SOURCE EXTRACT:

She always wore malong,  symbolical of her  deep attachment to her people and her culture despite breaking many barriers. While she was a trailblazer in fighting for equal opportunities for Moro women,  she  was indeed among the last few Meranaw women  who still proudly wear their malongs  everywhere. While at first she broke tradition, she also defied  trends by opting to display her malong regally as only a princess could when  penchant for non-traditional attire caught fire  among Muslim women.

* * * * *

2004. Sixty-eight years after the hospital incident, the princess  recalled  how that  event changed the course of her destiny and in effect the history of her people. When she was brought to the hospital, tradition was broken for the first time for her sake. But it wasn’t going to be the  first, there were to follow many traditions which were to be broken by the princess. Her inability to communicate her need to the Christian nurse made her vow to learn the stranger’s language. At that time, rarely do Meranaws ever bring their children to be “Christianized”  by going to school, definitely not the royalty too. But again, she broke tradition and went to school.

DATA EXCERPTS:
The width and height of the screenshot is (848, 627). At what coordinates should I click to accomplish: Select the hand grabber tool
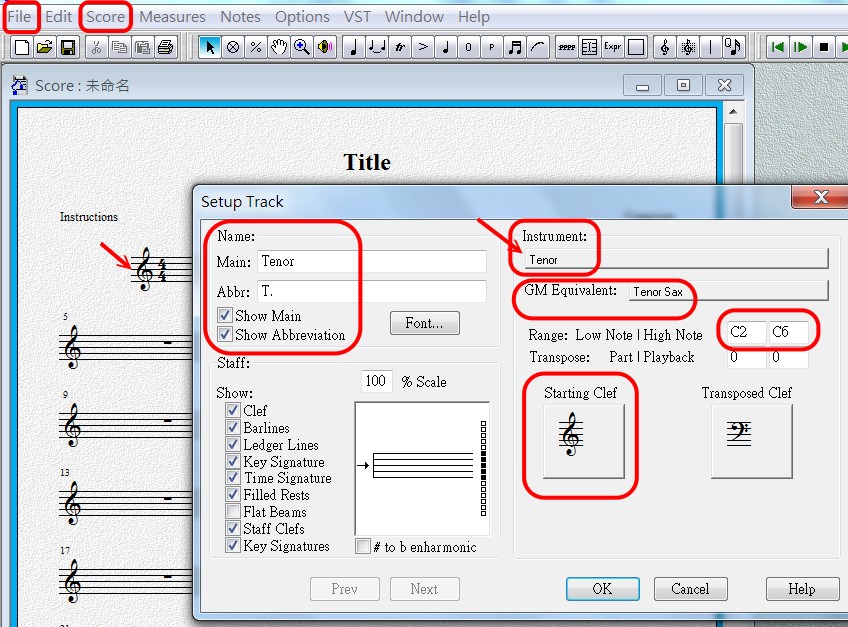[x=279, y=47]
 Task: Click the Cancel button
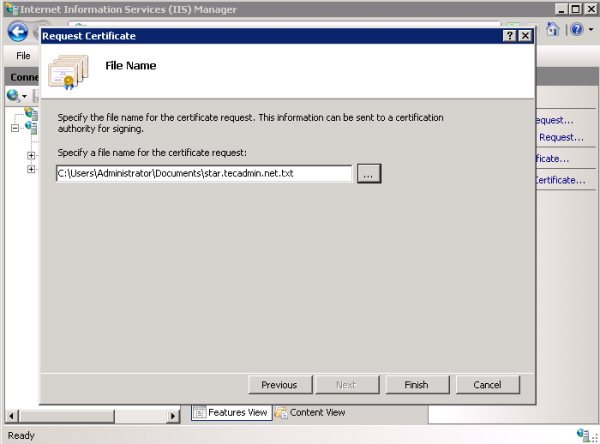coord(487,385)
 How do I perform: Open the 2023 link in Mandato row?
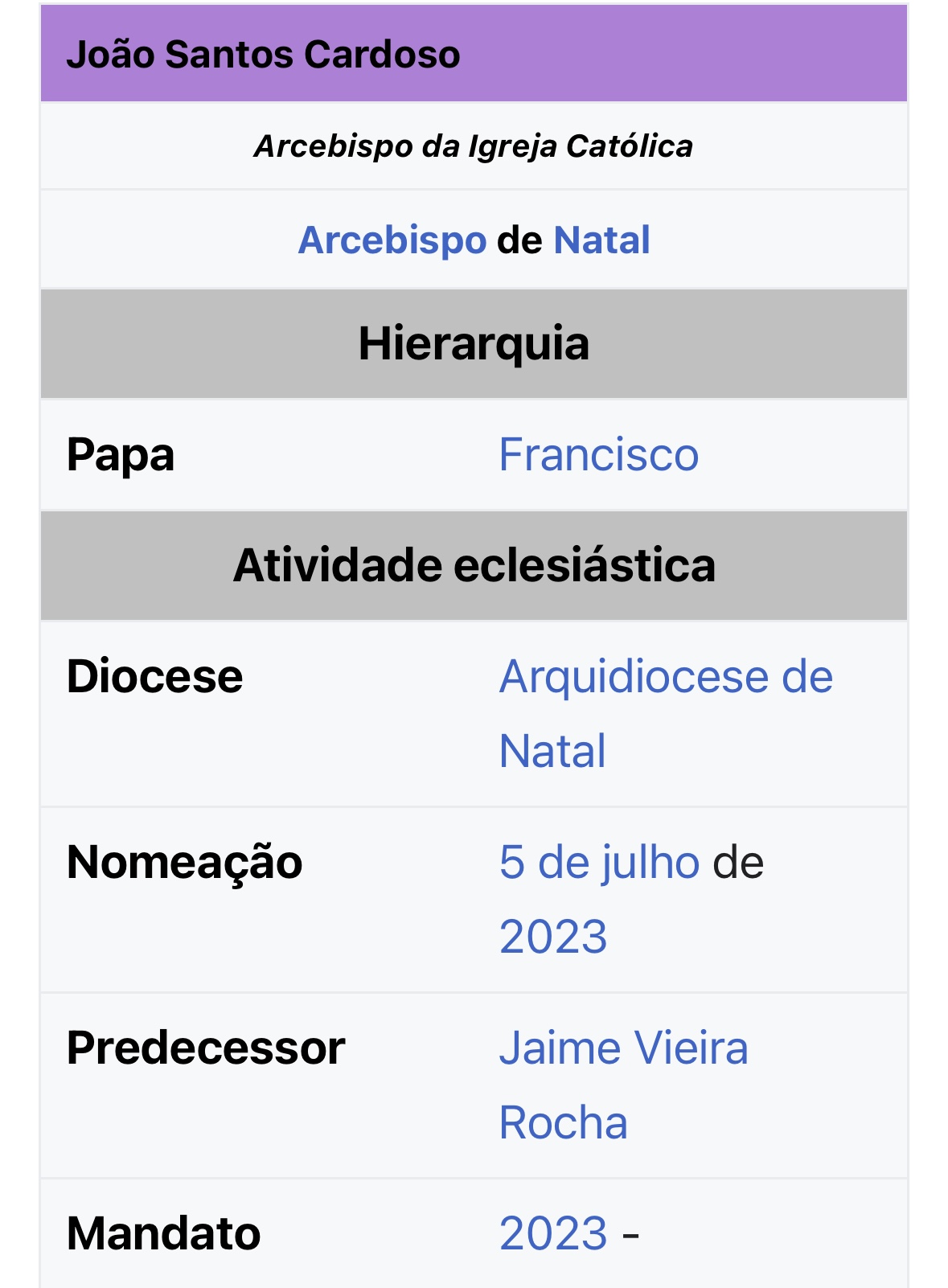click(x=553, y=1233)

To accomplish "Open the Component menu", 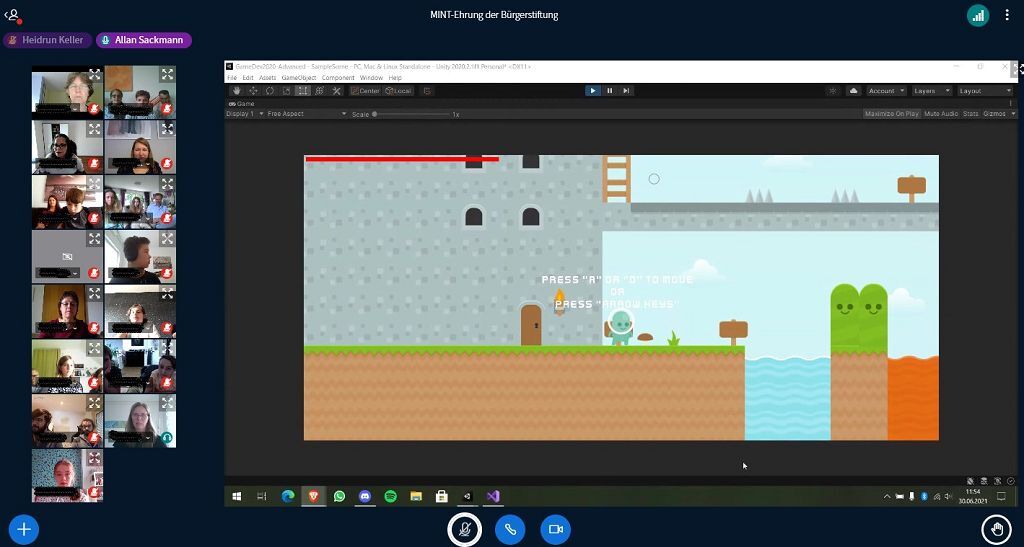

TASK REQUIREMENTS:
In the passage about the Meranaw princess, what did she vow to do after failing to communicate her need to the Christian nurse? The material placed after the passage stands apart from it.

EXERCISE OUTPUT:
She vowed to learn the stranger's language.